▶ _Stated goal_
Present every row from the one containing "Sort the list by Title column arrows" down to the one containing "[x=684, y=13]", both included, as a Markdown table with the columns No. and Line. Number the rows in order and skip any blank ones.

▶ _Information given_
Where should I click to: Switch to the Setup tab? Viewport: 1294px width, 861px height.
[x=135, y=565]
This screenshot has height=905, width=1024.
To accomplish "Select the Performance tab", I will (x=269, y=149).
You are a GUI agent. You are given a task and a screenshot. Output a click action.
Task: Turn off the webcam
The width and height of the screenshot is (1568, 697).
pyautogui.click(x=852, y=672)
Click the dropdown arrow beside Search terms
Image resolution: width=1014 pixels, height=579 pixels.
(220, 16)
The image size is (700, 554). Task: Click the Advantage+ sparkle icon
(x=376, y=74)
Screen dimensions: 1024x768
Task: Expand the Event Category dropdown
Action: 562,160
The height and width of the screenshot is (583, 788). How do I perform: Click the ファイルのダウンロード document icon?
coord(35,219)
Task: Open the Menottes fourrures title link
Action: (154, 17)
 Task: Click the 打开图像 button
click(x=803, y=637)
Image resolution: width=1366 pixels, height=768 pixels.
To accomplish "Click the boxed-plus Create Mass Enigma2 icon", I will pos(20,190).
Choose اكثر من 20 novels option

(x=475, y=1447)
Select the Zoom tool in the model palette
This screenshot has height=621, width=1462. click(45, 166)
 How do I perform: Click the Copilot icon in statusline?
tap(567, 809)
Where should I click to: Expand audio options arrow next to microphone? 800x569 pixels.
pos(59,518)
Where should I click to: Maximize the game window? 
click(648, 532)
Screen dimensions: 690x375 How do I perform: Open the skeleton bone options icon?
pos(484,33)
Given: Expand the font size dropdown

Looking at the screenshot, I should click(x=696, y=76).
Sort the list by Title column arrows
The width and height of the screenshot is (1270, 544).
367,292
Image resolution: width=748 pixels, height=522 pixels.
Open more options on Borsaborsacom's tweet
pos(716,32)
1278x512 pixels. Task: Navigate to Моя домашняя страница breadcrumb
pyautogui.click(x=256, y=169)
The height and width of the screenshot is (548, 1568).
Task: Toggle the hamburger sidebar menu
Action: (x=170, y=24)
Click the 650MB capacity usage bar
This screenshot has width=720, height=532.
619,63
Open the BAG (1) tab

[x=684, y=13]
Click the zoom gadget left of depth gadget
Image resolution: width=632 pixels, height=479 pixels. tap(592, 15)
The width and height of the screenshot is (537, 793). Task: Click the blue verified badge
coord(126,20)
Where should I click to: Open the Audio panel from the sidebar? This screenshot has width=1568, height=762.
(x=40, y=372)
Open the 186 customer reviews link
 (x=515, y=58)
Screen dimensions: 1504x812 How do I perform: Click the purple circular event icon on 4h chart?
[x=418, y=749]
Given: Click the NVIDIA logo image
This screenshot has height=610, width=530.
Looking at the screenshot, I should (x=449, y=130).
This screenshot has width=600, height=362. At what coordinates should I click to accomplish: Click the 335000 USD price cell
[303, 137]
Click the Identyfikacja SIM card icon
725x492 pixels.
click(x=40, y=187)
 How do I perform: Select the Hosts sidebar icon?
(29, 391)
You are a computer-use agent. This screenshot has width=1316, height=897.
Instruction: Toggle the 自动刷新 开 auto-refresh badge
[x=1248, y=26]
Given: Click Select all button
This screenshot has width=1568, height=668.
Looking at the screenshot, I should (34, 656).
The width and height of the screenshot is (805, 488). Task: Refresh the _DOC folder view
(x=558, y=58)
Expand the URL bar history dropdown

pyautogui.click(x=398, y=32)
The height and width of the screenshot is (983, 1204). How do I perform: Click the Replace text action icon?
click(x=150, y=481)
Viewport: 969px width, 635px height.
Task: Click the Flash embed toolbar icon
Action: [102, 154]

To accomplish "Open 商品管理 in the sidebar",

▶ _Completed task_
| No. | Line |
|---|---|
| 1 | Sort the list by Title column arrows |
| 2 | The width and height of the screenshot is (1270, 544). |
| 3 | 367,292 |
| 4 | Image resolution: width=748 pixels, height=522 pixels. |
| 5 | Open more options on Borsaborsacom's tweet |
| 6 | pos(716,32) |
| 7 | 1278x512 pixels. Task: Navigate to Моя домашняя страница breadcrumb |
| 8 | pyautogui.click(x=256, y=169) |
| 9 | The height and width of the screenshot is (548, 1568). |
| 10 | Task: Toggle the hamburger sidebar menu |
| 11 | Action: (x=170, y=24) |
| 12 | Click the 650MB capacity usage bar |
| 13 | This screenshot has width=720, height=532. |
| 14 | 619,63 |
| 15 | Open the BAG (1) tab |
| 16 | [x=684, y=13] |